Pharmacokinetics and relative bioavailability of pantoprazole sodium enteric-coated tablets in healthy male Chinese volunteers
- VernacularTitle:泮托拉唑钠肠溶片在中国男性健康志愿者体内的药动学和相对生物利用度研究
- Author:
Shaojun SHI
;
Zhongfang LI
;
Huating CHEN
;
Fandian ZENG
- Publication Type:Journal Article
- Keywords:
pantoprazole sodium enteric-coated tablets;
HPLC;
pharmacokinetics;
bioavailability
- From:
Chinese Journal of Clinical Pharmacology and Therapeutics
2005;10(11):1236-1239
- CountryChina
- Language:Chinese
-
Abstract:
AIM: To study pharmacokinetics and relative bioavailability of pantoprazole sodium enteric-coated test and reference tablets in healthy volunteers.

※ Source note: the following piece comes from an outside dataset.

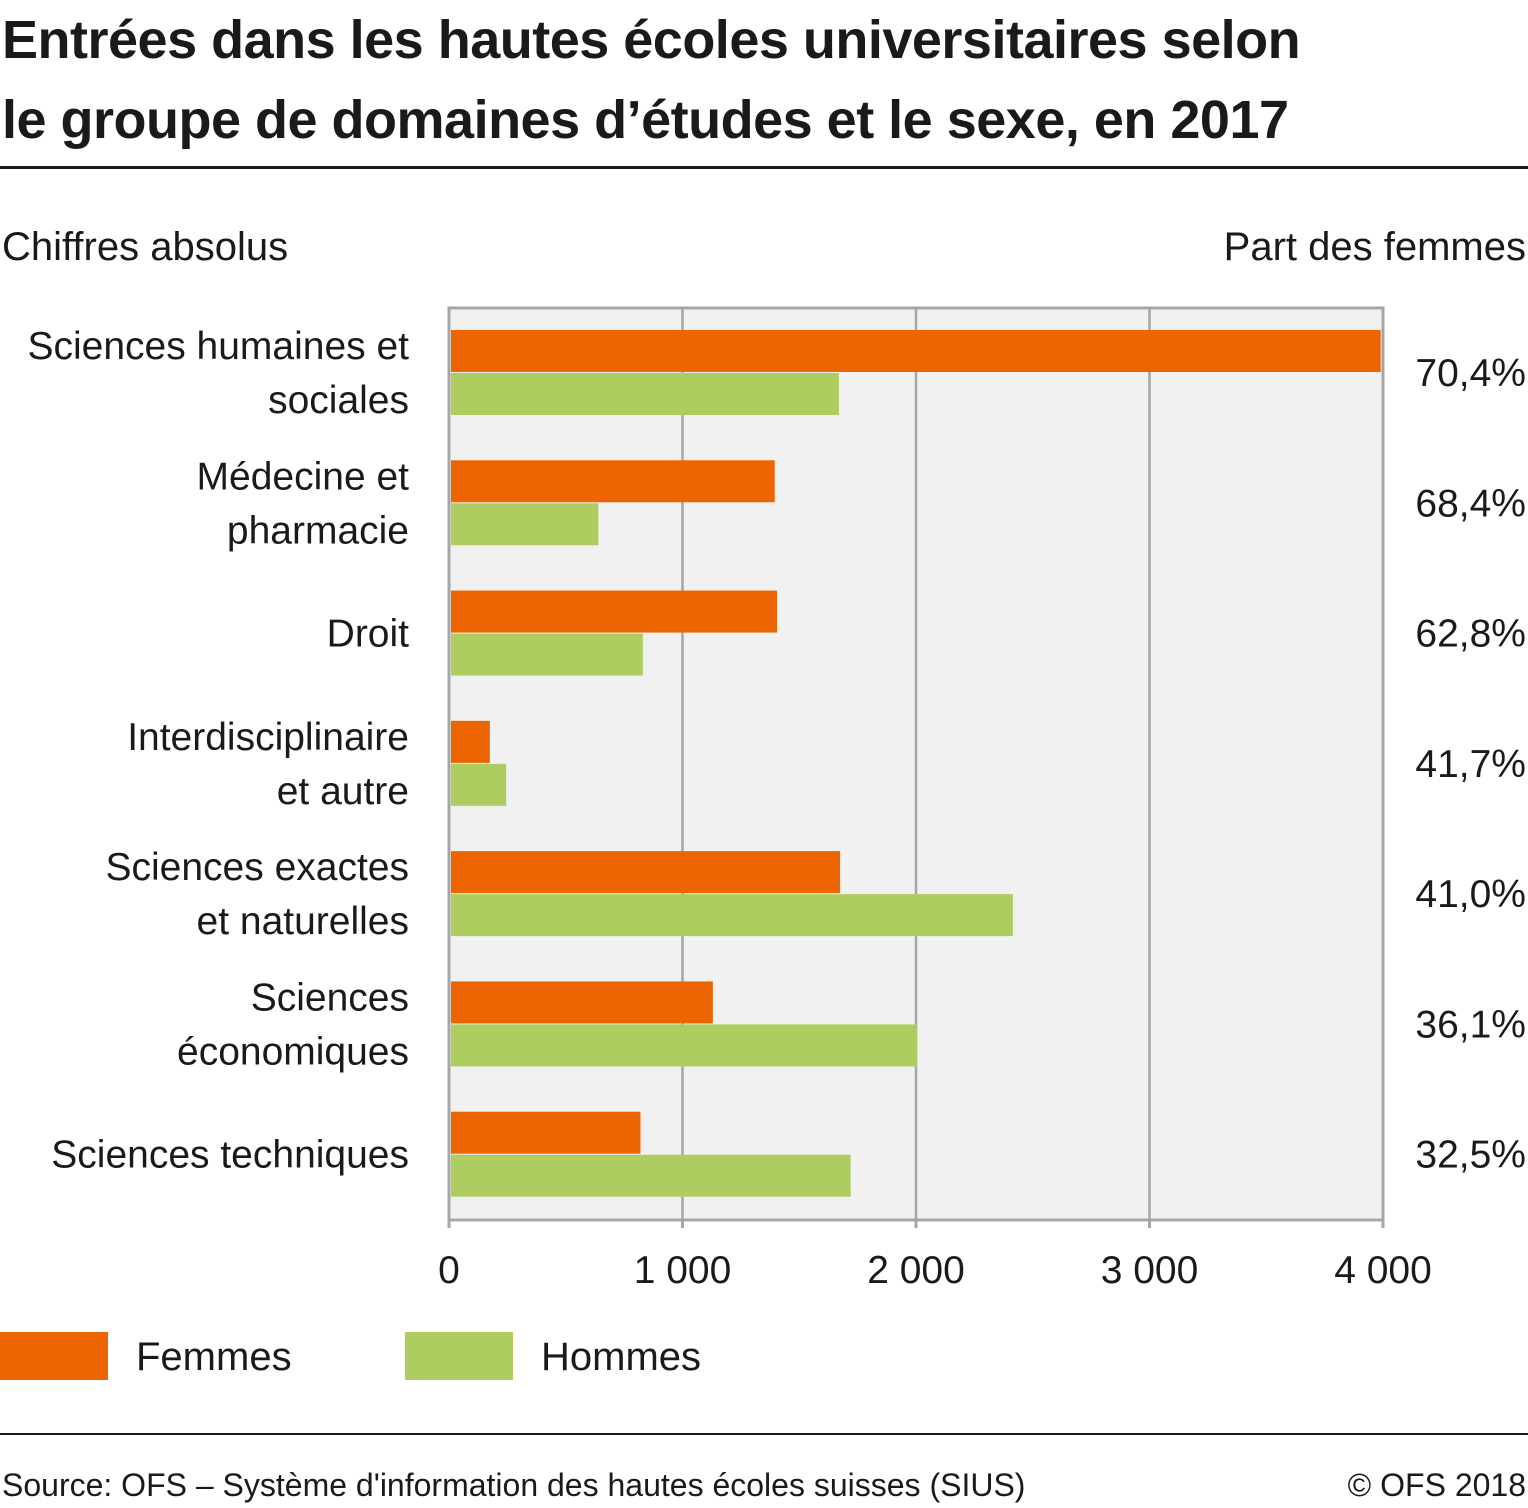  Describe the element at coordinates (343, 792) in the screenshot. I see `category-label-3-1: et autre` at that location.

METHODS: A single oral dose of 40 mg pantoprazole sodium enteric-coated test and reference tablets were given to 20 male healthy volunteers in a randomized two-way crossover design. Plasma concentrations of pantoprazole were determined by HPLC method. Pharmacokinetic parameters and relative bioavailability were calculated with DAS program to evaluate the bioequivalence of the two preparations. RESULTS: Plasma concentration-time profiles were adequately described by a two-compartment open model. The main pharmacokinetic parameters of pantoprazole sodium test and reference tablets were as follow: The values of Tmax were (3.18±0.54) and (3.30±0.47) h, Cmax were (2.98±0.83) and (2.91±0.87) mg·L-1, T1/2β were (1.86±0.41) and (1.72±0.48) h, AUC0-t were (9.51±3.71) and (9.77±4.55) mg·h·L-1, respectively. The relative bioavailability of test tablets was (102.3±19.6)%. CONCLUSION: The two preparations of pantoprazole sodium are bioequivalent.